If we are what we eat, then, as Christopher D. Cook contends in this powerful look at the food industry, we are not in good shape. The facts speak for themselves: more than 75 million Americans suffered from food poisoning last year, and 5,000 of them died; 67 percent of American males are overweight, obesity is the second leading cause of preventable death in the United States and supersizing is just the tip of the iceberg: the way we make and eat food today is putting our environment and the very future of food at risk.
Diet for a Dead Planet, now available in paperback, takes us beyond Fast Food Nation to show how our entire food system is in crisis. Corporate control of farms and supermarkets, unsustainable drives to increase agribusiness productivity and profits, misplaced subsidies for exports, and anemic regulation have all combined to produce a grim harvest. Food, our most basic necessity, has become a force behind a staggering array of social, economic, and environmental epidemics.
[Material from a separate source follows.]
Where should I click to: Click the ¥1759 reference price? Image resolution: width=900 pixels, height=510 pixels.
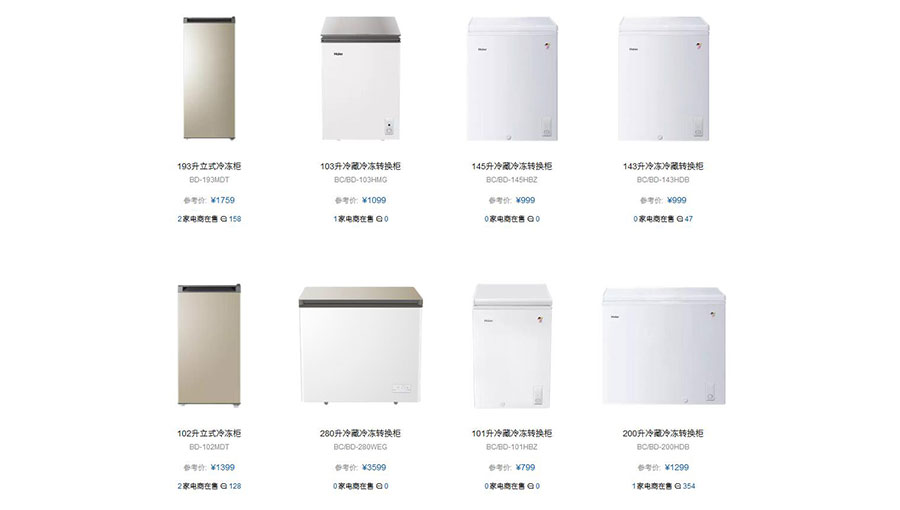tap(223, 200)
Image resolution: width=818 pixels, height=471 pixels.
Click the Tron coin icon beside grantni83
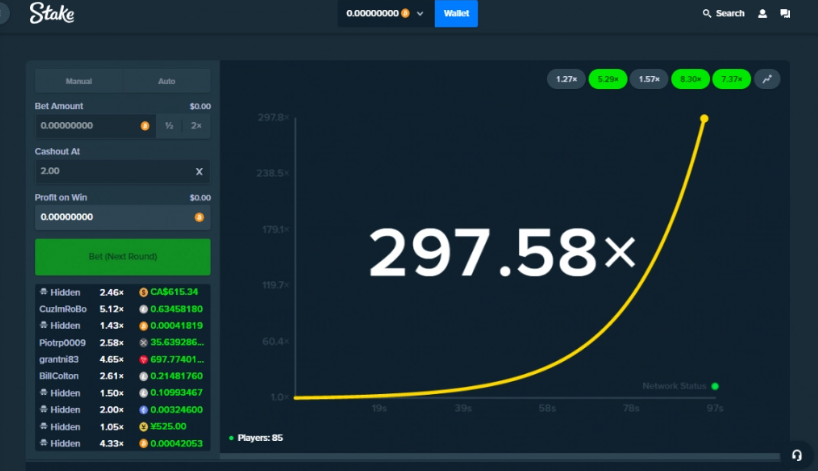coord(144,357)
Yet there is another way. Cook argues cogently for a whole new way of looking at what we eat — one that places healthy, sustainably produced food at the top of the menu for change. In the words of Jim Hightower, "If you eat, read this important book!"
About the Author
Christopher D. Cook is an award-winning investigative journalist whose work has appeared in Harper's, Mother Jones, the Christian Science Monitor, the Nation, and the Economist. He lives in San Francisco.